Unity Catalog Setup¶
- Authors:
Cao Tri DO <caotri.do88@gmail.com>
- Version:
2025-09
Objectives
This article is intended to guide you through the setup of Unity Catalog for the project
Manual Installation¶
Download the ressources at https://www.kaggle.com/datasets/ahsan81/hotel-reservations-classification-dataset?resource=download and unzip the archive
Go into Databricks >> Catalog
- Create 3 new catalogs:
mlops_dev
mlops_acc
mlops_prd
In each catalog, create a schemas named caotrido
In each schema, create a volume named data
Upload the Hotel Reservations.csv file into the data volume
Automated Installation¶
We provide a module and script to automate the setup of Unity Catalog:
to load automatically the data into Unity Catalog in the right schema
to delete the created schemas and volumes
Pre-requisites¶
This action could not be automated because of the admin rights on Unity Catalog that are required to create catalogs.
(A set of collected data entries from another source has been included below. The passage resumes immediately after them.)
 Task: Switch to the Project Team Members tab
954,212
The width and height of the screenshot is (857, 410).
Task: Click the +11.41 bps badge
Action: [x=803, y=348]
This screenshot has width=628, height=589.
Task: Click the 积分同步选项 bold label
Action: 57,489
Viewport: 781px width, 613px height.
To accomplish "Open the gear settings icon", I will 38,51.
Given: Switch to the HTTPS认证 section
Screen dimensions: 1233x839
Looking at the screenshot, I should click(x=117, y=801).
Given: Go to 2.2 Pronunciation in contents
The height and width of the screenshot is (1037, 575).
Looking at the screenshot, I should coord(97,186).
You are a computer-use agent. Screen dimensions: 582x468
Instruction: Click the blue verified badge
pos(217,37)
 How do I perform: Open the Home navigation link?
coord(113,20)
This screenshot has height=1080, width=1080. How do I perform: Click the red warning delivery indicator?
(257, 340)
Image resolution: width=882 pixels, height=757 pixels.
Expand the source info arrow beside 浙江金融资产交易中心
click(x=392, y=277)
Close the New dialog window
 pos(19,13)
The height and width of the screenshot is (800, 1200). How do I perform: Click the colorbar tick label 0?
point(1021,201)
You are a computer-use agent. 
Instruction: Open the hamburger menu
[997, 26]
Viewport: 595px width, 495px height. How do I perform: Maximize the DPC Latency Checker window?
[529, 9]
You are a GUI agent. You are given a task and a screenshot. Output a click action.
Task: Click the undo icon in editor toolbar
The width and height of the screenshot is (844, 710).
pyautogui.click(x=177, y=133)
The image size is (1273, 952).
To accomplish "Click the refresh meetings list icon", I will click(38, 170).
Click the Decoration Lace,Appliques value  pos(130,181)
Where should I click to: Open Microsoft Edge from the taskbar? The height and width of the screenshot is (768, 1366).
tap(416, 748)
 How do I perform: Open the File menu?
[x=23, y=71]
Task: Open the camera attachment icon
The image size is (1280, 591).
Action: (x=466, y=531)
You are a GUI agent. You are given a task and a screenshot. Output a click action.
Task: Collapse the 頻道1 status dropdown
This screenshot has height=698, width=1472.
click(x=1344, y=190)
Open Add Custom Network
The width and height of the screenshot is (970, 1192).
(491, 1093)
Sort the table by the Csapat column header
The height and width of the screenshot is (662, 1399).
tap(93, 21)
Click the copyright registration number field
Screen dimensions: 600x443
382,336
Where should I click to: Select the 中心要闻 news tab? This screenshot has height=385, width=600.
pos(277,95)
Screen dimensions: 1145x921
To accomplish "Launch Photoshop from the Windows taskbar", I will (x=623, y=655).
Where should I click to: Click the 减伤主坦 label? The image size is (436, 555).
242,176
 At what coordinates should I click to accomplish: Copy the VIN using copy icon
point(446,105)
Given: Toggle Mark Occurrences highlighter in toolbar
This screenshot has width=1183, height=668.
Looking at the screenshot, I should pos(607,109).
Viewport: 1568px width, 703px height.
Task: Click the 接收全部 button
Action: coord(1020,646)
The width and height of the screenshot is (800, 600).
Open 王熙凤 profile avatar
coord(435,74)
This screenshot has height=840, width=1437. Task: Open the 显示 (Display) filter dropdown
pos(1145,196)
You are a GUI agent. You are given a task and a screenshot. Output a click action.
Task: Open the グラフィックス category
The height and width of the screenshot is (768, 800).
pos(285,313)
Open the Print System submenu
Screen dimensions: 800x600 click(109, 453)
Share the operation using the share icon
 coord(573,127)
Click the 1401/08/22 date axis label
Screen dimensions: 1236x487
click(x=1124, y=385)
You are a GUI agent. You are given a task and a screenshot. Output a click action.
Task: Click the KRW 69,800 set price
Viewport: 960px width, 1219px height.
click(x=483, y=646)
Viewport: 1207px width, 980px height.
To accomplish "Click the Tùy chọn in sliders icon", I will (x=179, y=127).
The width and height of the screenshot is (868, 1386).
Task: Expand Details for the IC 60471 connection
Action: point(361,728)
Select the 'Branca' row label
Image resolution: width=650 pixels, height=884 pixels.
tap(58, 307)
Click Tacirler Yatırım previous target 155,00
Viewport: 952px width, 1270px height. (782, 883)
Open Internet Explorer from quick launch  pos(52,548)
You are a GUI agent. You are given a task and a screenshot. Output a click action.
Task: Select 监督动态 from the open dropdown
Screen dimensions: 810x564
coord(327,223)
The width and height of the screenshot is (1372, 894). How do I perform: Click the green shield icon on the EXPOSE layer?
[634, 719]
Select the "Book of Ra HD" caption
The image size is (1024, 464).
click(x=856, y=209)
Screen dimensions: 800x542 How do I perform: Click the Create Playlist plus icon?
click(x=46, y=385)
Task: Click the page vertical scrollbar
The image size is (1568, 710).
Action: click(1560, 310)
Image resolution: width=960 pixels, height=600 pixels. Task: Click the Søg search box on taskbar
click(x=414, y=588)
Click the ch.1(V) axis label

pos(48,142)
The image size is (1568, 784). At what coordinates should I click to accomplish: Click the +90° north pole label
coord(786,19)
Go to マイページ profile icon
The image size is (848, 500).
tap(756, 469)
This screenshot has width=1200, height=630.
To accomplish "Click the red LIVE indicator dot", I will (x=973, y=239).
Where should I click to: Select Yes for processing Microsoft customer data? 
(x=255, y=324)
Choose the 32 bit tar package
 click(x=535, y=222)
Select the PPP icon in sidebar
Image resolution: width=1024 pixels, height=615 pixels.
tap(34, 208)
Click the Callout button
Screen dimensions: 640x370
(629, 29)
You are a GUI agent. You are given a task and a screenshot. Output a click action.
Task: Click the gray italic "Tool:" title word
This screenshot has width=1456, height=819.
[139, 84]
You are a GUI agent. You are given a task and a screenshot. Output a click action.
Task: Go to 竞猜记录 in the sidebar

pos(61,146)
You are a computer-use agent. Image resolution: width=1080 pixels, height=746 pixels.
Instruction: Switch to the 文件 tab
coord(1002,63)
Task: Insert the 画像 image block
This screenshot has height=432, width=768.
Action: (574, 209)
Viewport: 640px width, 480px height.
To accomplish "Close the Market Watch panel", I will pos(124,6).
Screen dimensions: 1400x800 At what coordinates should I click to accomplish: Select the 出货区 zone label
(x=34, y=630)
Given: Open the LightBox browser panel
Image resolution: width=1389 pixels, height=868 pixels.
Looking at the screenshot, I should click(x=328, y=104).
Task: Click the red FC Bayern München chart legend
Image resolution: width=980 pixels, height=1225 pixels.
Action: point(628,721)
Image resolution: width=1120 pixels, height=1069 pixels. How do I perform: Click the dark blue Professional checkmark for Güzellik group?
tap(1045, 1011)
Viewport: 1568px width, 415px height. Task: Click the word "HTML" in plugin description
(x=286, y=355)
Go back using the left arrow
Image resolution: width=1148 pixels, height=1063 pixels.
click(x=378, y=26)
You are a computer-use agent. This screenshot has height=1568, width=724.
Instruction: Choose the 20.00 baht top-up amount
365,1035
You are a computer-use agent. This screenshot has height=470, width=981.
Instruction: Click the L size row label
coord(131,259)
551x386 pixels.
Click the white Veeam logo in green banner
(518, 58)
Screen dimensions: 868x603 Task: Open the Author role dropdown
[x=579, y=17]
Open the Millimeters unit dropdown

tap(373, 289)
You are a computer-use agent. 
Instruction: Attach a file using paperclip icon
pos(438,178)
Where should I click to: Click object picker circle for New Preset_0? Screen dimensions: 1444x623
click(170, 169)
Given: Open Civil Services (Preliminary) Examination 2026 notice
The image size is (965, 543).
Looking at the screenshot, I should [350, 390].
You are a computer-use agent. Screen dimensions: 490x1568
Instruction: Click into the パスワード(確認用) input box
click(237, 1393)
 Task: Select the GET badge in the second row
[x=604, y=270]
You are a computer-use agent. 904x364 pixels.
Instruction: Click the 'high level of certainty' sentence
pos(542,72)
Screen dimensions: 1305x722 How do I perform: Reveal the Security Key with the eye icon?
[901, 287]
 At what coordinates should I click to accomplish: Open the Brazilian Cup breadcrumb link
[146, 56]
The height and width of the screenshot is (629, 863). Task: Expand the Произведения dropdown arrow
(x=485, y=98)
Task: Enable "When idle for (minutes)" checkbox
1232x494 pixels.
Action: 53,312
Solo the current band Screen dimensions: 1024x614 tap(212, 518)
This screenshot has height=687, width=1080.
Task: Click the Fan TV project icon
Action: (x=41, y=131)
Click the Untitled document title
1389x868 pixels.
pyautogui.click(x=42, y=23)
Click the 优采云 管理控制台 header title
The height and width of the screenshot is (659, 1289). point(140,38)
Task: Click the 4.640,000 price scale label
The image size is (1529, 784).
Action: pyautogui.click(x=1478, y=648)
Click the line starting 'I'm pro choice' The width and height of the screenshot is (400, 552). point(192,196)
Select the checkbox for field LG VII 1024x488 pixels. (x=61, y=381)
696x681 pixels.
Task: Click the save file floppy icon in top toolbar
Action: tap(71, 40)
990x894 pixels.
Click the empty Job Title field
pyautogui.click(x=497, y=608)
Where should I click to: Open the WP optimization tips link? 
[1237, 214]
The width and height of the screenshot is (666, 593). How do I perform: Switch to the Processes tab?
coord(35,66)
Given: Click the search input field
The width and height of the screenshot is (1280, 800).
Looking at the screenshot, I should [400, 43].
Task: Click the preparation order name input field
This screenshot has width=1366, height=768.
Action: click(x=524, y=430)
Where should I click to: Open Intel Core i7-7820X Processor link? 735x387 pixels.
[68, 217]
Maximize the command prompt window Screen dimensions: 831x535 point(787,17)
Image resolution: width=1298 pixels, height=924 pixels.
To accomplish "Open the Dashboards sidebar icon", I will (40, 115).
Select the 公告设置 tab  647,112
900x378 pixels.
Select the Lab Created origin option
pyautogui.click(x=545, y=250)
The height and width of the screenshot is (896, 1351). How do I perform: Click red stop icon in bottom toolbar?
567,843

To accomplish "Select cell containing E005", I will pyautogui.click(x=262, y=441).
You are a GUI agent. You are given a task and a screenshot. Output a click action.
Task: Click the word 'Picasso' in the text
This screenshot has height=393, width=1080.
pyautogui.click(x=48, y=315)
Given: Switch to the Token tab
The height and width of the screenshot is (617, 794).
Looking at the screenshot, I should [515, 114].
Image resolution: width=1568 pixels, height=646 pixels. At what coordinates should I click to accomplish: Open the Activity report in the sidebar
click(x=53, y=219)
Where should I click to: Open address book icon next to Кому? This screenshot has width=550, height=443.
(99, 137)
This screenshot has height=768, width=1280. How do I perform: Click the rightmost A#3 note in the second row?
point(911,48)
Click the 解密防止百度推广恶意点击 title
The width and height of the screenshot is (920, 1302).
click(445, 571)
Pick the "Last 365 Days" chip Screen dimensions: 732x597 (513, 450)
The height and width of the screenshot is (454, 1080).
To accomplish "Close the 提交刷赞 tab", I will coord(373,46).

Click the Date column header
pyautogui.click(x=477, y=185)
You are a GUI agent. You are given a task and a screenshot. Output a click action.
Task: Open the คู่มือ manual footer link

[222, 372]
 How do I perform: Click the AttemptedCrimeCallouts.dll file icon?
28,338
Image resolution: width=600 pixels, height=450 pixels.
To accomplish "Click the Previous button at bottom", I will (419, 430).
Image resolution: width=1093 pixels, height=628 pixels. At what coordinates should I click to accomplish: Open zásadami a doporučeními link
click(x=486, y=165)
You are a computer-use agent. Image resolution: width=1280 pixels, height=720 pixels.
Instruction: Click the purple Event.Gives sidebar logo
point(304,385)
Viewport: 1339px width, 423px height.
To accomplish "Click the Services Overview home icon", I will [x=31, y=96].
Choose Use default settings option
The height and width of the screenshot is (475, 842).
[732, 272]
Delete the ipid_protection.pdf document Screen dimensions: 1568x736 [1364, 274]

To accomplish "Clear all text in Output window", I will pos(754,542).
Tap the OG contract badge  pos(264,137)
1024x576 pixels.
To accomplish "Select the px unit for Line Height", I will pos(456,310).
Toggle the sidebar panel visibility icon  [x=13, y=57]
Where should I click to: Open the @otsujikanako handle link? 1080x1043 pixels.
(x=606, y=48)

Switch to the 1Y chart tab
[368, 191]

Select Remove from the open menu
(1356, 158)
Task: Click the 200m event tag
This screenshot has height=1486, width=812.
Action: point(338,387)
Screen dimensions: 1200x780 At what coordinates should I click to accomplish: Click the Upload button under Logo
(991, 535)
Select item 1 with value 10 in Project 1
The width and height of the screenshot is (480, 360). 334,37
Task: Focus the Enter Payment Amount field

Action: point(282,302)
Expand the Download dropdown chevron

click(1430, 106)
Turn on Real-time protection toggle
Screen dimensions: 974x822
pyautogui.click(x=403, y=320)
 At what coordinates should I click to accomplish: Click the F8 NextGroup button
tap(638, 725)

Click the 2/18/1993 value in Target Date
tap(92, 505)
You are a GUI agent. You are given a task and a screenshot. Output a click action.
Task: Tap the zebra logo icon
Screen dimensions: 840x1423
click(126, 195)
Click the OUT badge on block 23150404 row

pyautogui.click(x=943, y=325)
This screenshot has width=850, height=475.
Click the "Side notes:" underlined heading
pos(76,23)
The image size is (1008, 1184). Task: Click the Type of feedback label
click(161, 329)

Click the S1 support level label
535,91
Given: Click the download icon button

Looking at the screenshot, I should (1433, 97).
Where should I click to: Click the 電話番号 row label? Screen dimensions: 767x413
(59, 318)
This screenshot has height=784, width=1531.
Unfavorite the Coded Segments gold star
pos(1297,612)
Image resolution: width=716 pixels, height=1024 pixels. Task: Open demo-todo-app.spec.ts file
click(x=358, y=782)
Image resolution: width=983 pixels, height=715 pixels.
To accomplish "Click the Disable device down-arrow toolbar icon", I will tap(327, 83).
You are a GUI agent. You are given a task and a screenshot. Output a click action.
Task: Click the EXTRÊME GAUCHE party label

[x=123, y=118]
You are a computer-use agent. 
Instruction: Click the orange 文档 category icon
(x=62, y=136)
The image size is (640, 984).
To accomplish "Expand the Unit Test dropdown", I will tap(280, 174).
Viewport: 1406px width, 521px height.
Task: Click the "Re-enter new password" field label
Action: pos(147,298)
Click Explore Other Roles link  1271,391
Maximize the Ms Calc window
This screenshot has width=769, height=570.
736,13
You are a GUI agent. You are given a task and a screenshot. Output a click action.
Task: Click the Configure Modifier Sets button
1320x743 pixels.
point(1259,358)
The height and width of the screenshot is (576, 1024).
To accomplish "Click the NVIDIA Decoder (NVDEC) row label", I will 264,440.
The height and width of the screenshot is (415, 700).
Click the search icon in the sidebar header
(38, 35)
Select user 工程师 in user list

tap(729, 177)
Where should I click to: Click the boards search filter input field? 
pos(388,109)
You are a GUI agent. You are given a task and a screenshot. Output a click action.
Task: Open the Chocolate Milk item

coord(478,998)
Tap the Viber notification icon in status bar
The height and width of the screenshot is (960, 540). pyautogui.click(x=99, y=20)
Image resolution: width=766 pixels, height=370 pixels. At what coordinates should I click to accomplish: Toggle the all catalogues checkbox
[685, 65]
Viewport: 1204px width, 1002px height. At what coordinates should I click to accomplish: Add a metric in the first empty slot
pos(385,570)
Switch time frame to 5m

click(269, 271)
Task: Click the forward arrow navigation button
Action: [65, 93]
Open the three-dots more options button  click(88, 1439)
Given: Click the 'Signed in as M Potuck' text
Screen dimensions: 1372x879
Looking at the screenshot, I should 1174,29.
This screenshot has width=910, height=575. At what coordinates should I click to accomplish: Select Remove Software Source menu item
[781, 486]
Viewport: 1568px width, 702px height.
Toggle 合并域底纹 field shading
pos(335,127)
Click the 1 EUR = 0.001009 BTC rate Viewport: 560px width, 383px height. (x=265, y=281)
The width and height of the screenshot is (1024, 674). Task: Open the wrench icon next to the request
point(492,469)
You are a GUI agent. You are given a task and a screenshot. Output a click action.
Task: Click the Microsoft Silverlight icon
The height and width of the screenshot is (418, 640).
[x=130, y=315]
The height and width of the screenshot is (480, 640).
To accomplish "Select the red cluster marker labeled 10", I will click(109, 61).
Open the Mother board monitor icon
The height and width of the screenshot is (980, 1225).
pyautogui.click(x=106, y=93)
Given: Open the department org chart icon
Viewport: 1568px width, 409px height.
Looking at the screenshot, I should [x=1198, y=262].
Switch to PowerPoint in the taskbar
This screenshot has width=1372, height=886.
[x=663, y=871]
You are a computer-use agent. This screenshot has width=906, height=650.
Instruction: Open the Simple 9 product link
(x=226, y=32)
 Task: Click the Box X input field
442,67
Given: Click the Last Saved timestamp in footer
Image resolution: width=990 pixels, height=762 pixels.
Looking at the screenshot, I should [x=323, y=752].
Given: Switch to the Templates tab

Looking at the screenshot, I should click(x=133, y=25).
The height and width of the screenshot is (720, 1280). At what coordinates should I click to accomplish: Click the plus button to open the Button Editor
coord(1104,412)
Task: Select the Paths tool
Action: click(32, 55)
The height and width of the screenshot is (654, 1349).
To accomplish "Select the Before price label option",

Go into Databricks >> Catalog
- Create 3 new catalogs:
mlops_dev
mlops_acc
mlops_prd
You will need at least these elements in your project_config.yml file:
prd:
catalog_name: mlops_prd
schema_name: caotrido
volume_name: data
raw_data_file: "Hotel Reservations.csv"
acc:
catalog_name: mlops_acc
schema_name: caotrido
volume_name: data
raw_data_file: "Hotel Reservations.csv"
dev:
catalog_name: mlops_dev
schema_name: caotrido
volume_name: data
raw_data_file: "Hotel Reservations.csv"
# Data Sources
data_source:
source_type: kaggle # "kaggle" or "local"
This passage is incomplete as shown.